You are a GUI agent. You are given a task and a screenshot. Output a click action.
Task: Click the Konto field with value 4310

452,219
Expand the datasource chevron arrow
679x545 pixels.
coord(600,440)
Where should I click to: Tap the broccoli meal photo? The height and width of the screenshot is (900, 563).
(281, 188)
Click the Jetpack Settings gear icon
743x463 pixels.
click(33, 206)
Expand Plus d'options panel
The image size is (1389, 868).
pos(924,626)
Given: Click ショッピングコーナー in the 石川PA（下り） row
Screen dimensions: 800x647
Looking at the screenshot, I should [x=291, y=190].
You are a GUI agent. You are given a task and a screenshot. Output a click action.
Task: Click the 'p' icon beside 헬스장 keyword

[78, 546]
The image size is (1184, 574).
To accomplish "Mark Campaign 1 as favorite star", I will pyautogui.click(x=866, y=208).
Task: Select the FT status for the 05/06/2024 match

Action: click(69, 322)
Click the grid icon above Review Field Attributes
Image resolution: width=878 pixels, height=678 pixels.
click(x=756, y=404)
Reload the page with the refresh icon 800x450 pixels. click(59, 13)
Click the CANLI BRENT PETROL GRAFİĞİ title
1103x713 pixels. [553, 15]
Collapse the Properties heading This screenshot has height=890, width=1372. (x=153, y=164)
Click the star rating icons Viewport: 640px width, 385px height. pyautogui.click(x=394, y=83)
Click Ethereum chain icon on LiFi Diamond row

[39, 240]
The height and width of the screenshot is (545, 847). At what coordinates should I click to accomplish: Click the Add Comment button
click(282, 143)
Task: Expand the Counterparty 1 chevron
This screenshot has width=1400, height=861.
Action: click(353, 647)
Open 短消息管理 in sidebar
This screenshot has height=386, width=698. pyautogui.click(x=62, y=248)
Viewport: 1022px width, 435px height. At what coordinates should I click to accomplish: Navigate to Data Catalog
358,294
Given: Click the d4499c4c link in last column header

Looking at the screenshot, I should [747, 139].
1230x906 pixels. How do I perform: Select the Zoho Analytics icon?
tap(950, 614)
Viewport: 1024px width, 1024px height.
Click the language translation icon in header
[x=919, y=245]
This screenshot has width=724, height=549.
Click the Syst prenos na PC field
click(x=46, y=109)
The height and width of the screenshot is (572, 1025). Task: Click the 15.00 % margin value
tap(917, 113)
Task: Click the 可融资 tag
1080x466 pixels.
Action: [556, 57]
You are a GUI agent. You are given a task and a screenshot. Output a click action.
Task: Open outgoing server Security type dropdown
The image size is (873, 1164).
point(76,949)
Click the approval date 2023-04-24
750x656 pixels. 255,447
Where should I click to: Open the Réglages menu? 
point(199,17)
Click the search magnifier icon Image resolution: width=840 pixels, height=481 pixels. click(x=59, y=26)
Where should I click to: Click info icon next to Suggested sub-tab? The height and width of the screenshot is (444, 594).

EXERCISE → Set down each entry again, exactly as written.

OUTPUT OF THE TASK →
You are a GUI agent. You are given a task and a screenshot. Output a click action.
Task: Click the Konto field with value 4310

452,219
Expand the datasource chevron arrow
679x545 pixels.
coord(600,440)
Where should I click to: Tap the broccoli meal photo? The height and width of the screenshot is (900, 563).
(281, 188)
Click the Jetpack Settings gear icon
743x463 pixels.
click(33, 206)
Expand Plus d'options panel
The image size is (1389, 868).
pos(924,626)
Given: Click ショッピングコーナー in the 石川PA（下り） row
Screen dimensions: 800x647
Looking at the screenshot, I should [x=291, y=190].
You are a GUI agent. You are given a task and a screenshot. Output a click action.
Task: Click the 'p' icon beside 헬스장 keyword

[78, 546]
The image size is (1184, 574).
To accomplish "Mark Campaign 1 as favorite star", I will pyautogui.click(x=866, y=208).
Task: Select the FT status for the 05/06/2024 match

Action: click(69, 322)
Click the grid icon above Review Field Attributes
Image resolution: width=878 pixels, height=678 pixels.
click(x=756, y=404)
Reload the page with the refresh icon 800x450 pixels. click(59, 13)
Click the CANLI BRENT PETROL GRAFİĞİ title
1103x713 pixels. [553, 15]
Collapse the Properties heading This screenshot has height=890, width=1372. (x=153, y=164)
Click the star rating icons Viewport: 640px width, 385px height. pyautogui.click(x=394, y=83)
Click Ethereum chain icon on LiFi Diamond row

[39, 240]
The height and width of the screenshot is (545, 847). At what coordinates should I click to accomplish: Click the Add Comment button
click(282, 143)
Task: Expand the Counterparty 1 chevron
This screenshot has width=1400, height=861.
Action: click(353, 647)
Open 短消息管理 in sidebar
This screenshot has height=386, width=698. pyautogui.click(x=62, y=248)
Viewport: 1022px width, 435px height. At what coordinates should I click to accomplish: Navigate to Data Catalog
358,294
Given: Click the d4499c4c link in last column header

Looking at the screenshot, I should [747, 139].
1230x906 pixels. How do I perform: Select the Zoho Analytics icon?
tap(950, 614)
Viewport: 1024px width, 1024px height.
Click the language translation icon in header
[x=919, y=245]
This screenshot has width=724, height=549.
Click the Syst prenos na PC field
click(x=46, y=109)
The height and width of the screenshot is (572, 1025). Task: Click the 15.00 % margin value
tap(917, 113)
Task: Click the 可融资 tag
1080x466 pixels.
Action: [556, 57]
You are a GUI agent. You are given a task and a screenshot. Output a click action.
Task: Open outgoing server Security type dropdown
The image size is (873, 1164).
point(76,949)
Click the approval date 2023-04-24
750x656 pixels. 255,447
Where should I click to: Open the Réglages menu? 
point(199,17)
Click the search magnifier icon Image resolution: width=840 pixels, height=481 pixels. click(x=59, y=26)
Where should I click to: Click info icon next to Suggested sub-tab? The height and width of the screenshot is (444, 594).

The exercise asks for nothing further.